Conventional property funds expected to thrive despite competition from REITs, which are not as tax-friendly.
Property developers are moving to raise more capital via property funds before real estate investment trusts (REITs), a new fund type with more flexibility, become available in the Thai market next year.
REITs have two main features that make them more attractive than property funds to many investors. First, non-financial institutions can set up and manage the trusts, while only asset management companies can run property funds. As well, REITs can create debt.
However, early indications are that the tax treatment of REITs may not be competitive compared with neighbouring countries such as Malaysia or Singapore.
Win Phromphaet, investment head of the Social Security Office (SSO), said the flexibility and variety of REITs would benefit institutional investors such as the SSO. A manager can establish the trust, shop for variety of good properties from different locations or owners and buy them as assets of the trust. The mixture of developers, property types and locations will reduce business risk.
“But the tax issue has not finalised yet,” said Mr Win.

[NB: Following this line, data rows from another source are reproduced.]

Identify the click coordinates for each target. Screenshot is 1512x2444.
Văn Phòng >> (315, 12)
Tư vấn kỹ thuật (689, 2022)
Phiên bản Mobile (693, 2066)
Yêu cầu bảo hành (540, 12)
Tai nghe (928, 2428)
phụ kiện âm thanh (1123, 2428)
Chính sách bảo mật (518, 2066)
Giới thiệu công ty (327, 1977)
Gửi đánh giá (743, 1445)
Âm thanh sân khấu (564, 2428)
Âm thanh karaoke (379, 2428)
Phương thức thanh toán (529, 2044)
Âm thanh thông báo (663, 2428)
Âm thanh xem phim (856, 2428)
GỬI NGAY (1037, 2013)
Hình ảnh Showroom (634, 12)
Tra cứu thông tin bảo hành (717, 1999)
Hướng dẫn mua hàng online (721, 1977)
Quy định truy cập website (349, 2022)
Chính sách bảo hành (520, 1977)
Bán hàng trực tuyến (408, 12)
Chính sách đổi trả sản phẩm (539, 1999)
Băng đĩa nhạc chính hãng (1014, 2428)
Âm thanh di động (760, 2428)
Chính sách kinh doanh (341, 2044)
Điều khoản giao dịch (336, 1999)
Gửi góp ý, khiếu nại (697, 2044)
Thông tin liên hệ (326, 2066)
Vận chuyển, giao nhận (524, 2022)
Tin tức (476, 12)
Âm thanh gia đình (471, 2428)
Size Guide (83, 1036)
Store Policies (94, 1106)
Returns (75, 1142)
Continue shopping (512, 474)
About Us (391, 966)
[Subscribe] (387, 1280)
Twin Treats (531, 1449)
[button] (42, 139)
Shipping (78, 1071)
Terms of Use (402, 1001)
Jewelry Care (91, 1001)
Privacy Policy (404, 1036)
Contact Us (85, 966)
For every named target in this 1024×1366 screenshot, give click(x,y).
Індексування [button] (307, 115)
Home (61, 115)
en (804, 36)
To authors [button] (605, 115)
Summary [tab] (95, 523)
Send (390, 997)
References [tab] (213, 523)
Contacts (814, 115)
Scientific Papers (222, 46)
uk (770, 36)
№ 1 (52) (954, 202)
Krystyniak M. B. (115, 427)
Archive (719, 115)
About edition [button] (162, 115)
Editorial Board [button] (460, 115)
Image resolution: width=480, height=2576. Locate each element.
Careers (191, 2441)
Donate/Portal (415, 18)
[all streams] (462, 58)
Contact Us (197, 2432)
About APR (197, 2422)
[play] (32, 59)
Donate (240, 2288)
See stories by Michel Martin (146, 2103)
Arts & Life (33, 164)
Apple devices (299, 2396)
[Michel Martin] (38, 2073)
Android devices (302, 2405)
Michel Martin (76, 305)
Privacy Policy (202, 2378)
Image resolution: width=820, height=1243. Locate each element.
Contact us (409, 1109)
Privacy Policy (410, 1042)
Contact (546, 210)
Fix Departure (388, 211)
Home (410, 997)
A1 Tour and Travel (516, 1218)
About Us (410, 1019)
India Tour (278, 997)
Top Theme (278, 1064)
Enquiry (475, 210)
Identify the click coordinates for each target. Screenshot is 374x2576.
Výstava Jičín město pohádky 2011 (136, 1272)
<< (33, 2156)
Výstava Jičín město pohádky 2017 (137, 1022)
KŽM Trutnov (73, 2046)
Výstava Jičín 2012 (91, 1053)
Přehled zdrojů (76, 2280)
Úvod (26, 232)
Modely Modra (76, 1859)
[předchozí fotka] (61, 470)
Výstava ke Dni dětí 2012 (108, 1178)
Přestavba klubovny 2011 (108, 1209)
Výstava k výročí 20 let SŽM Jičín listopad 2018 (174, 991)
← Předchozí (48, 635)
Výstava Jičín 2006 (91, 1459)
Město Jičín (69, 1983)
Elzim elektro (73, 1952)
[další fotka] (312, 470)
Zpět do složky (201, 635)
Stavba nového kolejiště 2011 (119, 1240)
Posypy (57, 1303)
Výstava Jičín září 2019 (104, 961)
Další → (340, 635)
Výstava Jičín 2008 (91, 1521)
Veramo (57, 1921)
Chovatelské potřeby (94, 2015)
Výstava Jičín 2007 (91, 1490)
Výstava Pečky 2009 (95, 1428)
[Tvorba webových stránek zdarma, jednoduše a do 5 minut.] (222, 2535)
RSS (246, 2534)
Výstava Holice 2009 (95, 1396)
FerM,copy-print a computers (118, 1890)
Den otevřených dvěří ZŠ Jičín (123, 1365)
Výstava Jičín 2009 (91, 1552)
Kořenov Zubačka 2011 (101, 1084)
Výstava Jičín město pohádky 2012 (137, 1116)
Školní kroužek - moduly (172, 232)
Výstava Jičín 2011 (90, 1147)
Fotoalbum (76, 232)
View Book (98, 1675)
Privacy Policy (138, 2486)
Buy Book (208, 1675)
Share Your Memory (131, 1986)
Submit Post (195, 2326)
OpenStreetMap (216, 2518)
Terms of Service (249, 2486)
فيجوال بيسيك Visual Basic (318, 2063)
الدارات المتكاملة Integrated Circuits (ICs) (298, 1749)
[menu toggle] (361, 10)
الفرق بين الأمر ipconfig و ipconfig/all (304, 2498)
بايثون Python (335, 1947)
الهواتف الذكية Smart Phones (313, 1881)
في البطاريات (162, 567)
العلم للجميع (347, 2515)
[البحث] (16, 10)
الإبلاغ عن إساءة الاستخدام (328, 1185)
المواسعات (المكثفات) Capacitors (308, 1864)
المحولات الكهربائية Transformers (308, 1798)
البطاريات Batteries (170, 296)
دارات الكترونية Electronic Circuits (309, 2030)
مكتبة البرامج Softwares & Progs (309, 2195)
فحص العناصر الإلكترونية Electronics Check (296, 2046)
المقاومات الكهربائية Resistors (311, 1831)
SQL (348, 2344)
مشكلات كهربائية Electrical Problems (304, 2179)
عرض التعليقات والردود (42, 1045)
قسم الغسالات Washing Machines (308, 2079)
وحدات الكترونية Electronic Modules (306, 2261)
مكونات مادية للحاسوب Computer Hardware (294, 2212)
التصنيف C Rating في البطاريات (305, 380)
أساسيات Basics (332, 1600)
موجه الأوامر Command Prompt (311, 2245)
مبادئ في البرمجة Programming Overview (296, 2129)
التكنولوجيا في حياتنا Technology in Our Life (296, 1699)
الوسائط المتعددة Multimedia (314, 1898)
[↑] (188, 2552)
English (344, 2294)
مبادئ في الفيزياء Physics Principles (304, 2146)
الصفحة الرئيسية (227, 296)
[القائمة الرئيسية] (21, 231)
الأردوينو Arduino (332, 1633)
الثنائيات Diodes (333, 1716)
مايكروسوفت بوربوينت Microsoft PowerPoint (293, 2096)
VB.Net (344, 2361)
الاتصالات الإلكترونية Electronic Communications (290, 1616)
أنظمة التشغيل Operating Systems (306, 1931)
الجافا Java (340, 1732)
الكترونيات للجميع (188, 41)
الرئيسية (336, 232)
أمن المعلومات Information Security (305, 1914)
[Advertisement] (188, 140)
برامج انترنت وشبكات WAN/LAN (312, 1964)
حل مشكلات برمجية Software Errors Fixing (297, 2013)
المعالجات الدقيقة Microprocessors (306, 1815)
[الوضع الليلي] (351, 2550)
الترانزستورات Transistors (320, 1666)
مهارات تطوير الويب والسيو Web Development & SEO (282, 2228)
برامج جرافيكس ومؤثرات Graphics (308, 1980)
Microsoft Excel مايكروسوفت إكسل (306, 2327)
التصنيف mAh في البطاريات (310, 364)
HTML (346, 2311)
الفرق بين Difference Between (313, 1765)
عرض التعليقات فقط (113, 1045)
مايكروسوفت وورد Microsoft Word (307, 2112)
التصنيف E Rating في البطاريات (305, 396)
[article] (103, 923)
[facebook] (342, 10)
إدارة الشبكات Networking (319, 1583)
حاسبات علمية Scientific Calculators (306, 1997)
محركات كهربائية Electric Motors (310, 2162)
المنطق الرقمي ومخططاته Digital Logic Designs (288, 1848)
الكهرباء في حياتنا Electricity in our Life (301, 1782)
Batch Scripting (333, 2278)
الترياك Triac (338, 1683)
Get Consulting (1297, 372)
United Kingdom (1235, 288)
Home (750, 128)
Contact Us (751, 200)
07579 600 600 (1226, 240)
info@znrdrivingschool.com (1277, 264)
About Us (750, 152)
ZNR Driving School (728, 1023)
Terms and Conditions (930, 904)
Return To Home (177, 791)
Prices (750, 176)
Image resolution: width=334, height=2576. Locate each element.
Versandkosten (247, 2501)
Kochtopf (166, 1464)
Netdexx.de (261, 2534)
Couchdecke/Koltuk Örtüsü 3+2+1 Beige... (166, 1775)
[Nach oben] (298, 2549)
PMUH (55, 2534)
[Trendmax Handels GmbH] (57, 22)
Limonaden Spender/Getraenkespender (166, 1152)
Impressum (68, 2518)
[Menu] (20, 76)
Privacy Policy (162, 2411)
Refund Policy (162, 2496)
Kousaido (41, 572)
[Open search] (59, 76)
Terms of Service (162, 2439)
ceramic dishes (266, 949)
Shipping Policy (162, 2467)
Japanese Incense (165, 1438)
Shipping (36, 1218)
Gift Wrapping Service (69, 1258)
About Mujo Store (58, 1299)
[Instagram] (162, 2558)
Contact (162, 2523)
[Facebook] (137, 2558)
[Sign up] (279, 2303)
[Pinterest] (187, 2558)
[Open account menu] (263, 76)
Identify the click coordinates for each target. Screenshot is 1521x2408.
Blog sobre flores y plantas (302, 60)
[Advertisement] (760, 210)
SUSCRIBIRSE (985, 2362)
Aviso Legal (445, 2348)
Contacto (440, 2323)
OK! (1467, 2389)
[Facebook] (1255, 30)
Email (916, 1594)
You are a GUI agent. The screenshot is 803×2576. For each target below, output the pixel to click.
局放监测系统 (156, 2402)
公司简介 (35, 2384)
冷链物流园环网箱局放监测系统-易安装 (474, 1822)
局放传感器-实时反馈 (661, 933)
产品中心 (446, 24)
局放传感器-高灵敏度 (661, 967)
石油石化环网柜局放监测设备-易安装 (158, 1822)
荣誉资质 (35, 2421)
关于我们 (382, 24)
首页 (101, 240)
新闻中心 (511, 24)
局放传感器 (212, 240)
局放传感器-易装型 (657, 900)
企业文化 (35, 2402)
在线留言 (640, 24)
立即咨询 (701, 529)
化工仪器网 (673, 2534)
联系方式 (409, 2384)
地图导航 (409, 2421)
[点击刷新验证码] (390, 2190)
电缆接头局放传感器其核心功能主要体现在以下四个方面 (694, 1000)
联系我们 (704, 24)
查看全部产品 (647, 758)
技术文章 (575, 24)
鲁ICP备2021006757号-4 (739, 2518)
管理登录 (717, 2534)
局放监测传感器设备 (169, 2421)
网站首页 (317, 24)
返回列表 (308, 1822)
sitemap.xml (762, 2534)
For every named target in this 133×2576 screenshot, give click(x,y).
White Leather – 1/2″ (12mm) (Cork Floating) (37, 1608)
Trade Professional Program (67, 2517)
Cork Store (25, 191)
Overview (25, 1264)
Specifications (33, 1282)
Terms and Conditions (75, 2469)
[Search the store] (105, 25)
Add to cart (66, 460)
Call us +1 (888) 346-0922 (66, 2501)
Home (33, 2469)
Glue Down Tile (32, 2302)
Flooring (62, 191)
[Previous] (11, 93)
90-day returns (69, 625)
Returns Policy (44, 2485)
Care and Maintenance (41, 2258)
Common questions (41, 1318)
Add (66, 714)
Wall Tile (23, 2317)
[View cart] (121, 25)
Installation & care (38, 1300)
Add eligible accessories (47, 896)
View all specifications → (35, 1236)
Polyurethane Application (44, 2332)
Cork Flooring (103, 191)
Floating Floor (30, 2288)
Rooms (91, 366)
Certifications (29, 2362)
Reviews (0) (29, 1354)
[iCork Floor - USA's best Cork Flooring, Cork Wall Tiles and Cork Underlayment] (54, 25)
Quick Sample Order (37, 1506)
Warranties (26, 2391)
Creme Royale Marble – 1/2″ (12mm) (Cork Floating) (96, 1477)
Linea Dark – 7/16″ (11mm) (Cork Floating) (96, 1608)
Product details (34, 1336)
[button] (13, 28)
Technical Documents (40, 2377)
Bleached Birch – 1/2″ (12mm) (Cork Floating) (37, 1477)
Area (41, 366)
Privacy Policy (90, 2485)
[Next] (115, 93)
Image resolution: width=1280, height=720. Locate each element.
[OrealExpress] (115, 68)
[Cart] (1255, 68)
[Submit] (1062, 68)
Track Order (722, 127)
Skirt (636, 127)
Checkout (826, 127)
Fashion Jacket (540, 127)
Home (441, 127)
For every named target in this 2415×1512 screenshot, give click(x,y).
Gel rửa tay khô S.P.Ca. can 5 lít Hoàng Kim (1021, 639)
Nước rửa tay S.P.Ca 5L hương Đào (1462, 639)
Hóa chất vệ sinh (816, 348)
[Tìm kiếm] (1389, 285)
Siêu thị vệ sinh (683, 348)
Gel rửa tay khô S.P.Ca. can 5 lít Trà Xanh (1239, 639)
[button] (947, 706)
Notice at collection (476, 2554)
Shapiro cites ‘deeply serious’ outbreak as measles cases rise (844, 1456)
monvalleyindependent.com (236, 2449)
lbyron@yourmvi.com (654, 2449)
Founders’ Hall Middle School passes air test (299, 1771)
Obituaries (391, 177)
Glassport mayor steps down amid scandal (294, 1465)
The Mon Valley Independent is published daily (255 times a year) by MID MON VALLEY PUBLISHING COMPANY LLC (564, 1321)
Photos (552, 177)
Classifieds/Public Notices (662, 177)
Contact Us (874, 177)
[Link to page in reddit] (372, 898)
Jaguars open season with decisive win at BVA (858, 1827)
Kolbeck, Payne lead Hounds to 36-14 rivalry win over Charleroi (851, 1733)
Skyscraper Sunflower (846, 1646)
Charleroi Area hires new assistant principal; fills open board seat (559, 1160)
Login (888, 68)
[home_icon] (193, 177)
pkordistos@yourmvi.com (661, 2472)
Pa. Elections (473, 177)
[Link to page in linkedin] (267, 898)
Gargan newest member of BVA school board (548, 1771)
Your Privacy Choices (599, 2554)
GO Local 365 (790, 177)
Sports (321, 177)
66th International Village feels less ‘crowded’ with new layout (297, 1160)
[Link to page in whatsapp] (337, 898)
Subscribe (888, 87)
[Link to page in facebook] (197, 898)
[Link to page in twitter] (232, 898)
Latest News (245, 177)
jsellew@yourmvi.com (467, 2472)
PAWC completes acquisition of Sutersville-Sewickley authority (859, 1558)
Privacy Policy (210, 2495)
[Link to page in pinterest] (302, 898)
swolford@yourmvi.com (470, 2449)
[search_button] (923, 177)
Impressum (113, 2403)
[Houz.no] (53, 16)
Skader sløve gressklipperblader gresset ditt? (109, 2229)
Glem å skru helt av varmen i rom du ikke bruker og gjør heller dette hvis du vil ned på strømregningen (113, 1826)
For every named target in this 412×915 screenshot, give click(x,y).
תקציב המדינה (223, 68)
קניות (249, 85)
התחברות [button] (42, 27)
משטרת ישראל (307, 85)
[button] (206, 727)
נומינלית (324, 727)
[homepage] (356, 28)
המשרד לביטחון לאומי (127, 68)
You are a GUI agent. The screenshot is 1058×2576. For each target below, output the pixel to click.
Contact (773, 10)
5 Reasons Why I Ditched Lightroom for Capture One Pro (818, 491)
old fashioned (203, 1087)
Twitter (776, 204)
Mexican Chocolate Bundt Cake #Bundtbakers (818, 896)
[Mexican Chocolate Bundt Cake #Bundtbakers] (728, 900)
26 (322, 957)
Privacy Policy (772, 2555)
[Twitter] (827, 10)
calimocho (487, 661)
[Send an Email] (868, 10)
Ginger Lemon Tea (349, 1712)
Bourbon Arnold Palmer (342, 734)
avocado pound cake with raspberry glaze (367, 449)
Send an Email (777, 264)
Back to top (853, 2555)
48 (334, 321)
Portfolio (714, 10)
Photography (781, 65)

Virapan Pulges, managing director of the factory developer Ticon Industrial Connection, the issuer of Ticon Fund (TFUND) and TPark Logistics Property Fund (TLOGIS), said REITs rules may reduce the benefits of many participants — issuers, institutional and foreign investors — because withholding tax will not be waived. This makes REITs less attractive than property funds.
“Individual investors will not get any impact as they must pay 10% withholding tax on dividends received from the fund,” said Mr Virapan from the perspective of an investor.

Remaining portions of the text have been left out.